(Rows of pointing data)
|---|

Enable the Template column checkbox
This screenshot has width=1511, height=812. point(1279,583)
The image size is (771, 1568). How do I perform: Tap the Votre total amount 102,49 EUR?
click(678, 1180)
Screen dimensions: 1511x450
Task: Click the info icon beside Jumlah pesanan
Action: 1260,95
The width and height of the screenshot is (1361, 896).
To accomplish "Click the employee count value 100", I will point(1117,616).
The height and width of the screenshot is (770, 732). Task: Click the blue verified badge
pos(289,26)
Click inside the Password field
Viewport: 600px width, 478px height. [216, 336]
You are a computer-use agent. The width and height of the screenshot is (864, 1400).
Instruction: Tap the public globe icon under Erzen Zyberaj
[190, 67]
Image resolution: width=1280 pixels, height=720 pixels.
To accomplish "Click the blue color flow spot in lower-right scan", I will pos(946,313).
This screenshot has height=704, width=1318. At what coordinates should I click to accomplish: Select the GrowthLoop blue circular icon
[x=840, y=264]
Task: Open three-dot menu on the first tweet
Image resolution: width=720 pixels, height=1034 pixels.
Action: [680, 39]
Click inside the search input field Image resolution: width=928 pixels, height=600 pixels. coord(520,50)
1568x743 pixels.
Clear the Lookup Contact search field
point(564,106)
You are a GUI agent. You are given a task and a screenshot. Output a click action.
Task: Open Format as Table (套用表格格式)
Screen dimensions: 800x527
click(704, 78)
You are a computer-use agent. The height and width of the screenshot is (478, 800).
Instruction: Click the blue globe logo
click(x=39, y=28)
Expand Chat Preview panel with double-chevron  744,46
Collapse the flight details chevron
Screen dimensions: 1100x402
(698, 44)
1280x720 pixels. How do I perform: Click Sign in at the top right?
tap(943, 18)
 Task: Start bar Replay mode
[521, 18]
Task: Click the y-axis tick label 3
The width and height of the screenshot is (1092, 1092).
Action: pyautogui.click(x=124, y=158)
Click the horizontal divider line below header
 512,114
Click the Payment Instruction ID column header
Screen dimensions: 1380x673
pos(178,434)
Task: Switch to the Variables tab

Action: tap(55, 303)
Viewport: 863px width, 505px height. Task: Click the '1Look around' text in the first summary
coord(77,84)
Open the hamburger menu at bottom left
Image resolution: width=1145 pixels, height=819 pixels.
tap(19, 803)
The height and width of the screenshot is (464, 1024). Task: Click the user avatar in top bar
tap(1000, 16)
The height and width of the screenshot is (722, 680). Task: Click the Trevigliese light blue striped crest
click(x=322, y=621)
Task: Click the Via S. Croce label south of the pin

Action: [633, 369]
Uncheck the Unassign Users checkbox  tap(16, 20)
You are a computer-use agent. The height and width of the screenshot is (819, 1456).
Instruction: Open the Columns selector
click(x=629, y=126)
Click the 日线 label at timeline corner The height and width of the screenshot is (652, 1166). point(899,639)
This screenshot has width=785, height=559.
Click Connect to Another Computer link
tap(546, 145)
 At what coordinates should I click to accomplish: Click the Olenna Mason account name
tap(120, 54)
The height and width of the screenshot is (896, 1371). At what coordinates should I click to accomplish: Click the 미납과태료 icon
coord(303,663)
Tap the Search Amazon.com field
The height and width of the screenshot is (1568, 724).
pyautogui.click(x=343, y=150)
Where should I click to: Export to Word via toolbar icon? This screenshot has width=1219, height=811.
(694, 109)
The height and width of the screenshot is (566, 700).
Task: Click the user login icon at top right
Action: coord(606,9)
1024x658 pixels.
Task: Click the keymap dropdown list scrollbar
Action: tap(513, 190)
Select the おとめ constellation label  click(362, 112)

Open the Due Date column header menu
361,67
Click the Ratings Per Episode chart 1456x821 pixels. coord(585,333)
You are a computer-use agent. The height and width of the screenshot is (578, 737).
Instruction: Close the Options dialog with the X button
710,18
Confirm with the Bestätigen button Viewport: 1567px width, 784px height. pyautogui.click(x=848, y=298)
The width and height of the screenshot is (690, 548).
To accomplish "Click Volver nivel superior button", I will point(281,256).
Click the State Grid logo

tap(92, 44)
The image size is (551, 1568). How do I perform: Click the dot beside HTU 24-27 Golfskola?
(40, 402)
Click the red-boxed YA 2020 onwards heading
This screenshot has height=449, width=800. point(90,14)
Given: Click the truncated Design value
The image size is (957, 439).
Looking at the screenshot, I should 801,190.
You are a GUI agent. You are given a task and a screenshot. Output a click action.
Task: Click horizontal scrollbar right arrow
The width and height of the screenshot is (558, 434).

|---|

## PROBLEM STATEMENT
Convert the items above, starting with the line containing "The width and height of the screenshot is (1361, 896)." and going on through the line containing "tap(943, 18)", into a JSON list of strings with one string per line and blank lines left out.

## RESPONSE TO THE EXERCISE
[
  "The width and height of the screenshot is (1361, 896).",
  "To accomplish \"Click the employee count value 100\", I will point(1117,616).",
  "The height and width of the screenshot is (770, 732). Task: Click the blue verified badge",
  "pos(289,26)",
  "Click inside the Password field",
  "Viewport: 600px width, 478px height. [216, 336]",
  "You are a computer-use agent. The width and height of the screenshot is (864, 1400).",
  "Instruction: Tap the public globe icon under Erzen Zyberaj",
  "[190, 67]",
  "Image resolution: width=1280 pixels, height=720 pixels.",
  "To accomplish \"Click the blue color flow spot in lower-right scan\", I will pos(946,313).",
  "This screenshot has height=704, width=1318. At what coordinates should I click to accomplish: Select the GrowthLoop blue circular icon",
  "[x=840, y=264]",
  "Task: Open three-dot menu on the first tweet",
  "Image resolution: width=720 pixels, height=1034 pixels.",
  "Action: [680, 39]",
  "Click inside the search input field Image resolution: width=928 pixels, height=600 pixels. coord(520,50)",
  "1568x743 pixels.",
  "Clear the Lookup Contact search field",
  "point(564,106)",
  "You are a GUI agent. You are given a task and a screenshot. Output a click action.",
  "Task: Open Format as Table (套用表格格式)",
  "Screen dimensions: 800x527",
  "click(704, 78)",
  "You are a computer-use agent. The height and width of the screenshot is (478, 800).",
  "Instruction: Click the blue globe logo",
  "click(x=39, y=28)",
  "Expand Chat Preview panel with double-chevron  744,46",
  "Collapse the flight details chevron",
  "Screen dimensions: 1100x402",
  "(698, 44)",
  "1280x720 pixels. How do I perform: Click Sign in at the top right?",
  "tap(943, 18)"
]